Although we eat dinner together every  night, at least two nights per week we eat dinner in the living room while we watch a show we all can enjoy.  Some nights it’s the Batman TV show, other nights it’s the CW’s The Flash.  Earlier this week we watched Dr. Strange much to the boys’ delight.  What shocked me was that Autumn had watched the cartoon movie Dr. Strange at some point the past and was familiar with the story.  I’m amazed at how well versed the kids are of the cartoon world, from Little Einsteins and Bubble Guppies to Power Rangers and Star Wars Rebels.  I tried to show them He-man and the Masters of the Universe as well as She-Ra, Princess of Power.  Alas, I was told the shows and I were too old.  Given that I pay the Netflix and Hulu bills, 1980s cartoons will remain in their futures.


The kids keep hounding me to take them back to the park in Garner.  We’ve had many picnics there over the years.  There’s a wide open space near the picnic area where we play football in the Fall and throw frisbee in the summer.  Most of the time Phil and Jon end up at the top of the magnolia trees that line the edge of the play area.  I warn them not to go too high but they never listen.  I tell them if they got stuck it will be their own fault and as far as I am concerned they can just live up there because fat people don’t climb trees.

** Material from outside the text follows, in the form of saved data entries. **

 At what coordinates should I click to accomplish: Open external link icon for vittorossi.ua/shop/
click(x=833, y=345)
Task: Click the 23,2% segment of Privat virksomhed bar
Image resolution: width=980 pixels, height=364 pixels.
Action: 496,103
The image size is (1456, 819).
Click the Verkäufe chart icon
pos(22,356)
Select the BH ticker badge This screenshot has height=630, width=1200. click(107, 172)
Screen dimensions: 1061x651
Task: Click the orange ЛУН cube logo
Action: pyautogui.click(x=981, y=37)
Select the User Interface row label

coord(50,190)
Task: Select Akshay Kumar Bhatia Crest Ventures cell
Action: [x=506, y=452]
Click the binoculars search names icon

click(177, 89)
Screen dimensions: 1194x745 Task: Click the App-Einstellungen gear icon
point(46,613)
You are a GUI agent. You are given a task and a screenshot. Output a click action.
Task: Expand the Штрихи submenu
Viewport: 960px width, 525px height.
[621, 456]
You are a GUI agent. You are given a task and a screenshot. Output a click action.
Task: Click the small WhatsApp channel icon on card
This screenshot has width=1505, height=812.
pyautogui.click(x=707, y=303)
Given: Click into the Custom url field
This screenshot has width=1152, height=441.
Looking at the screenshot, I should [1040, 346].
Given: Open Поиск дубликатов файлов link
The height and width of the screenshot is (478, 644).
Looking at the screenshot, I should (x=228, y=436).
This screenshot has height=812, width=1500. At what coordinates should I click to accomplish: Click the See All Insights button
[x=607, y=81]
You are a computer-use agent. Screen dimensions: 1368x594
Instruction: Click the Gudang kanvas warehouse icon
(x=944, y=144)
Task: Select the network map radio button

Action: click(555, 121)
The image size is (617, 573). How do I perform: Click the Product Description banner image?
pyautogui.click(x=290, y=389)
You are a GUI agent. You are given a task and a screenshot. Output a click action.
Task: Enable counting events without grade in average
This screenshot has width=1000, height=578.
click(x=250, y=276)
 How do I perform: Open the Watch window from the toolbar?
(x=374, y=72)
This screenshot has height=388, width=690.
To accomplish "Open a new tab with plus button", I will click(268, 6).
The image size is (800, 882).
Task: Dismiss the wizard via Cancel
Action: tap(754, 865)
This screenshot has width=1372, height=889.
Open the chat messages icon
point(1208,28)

We are nearing time for Pelican’s Snoballs.  If you have never had a snoball, you are missing out!  They come in over 100 flavors with literally millions of combinations .  The small ones have 150 calories which makes them perfect for eating two or three.  I’ve mentioned it several times to Erin and I’m sure we’ll head out that way soon.  The kids eat their snoballs and then head off to the play area to swing or slide.  It’s a fun time to relax and enjoy some fresh air.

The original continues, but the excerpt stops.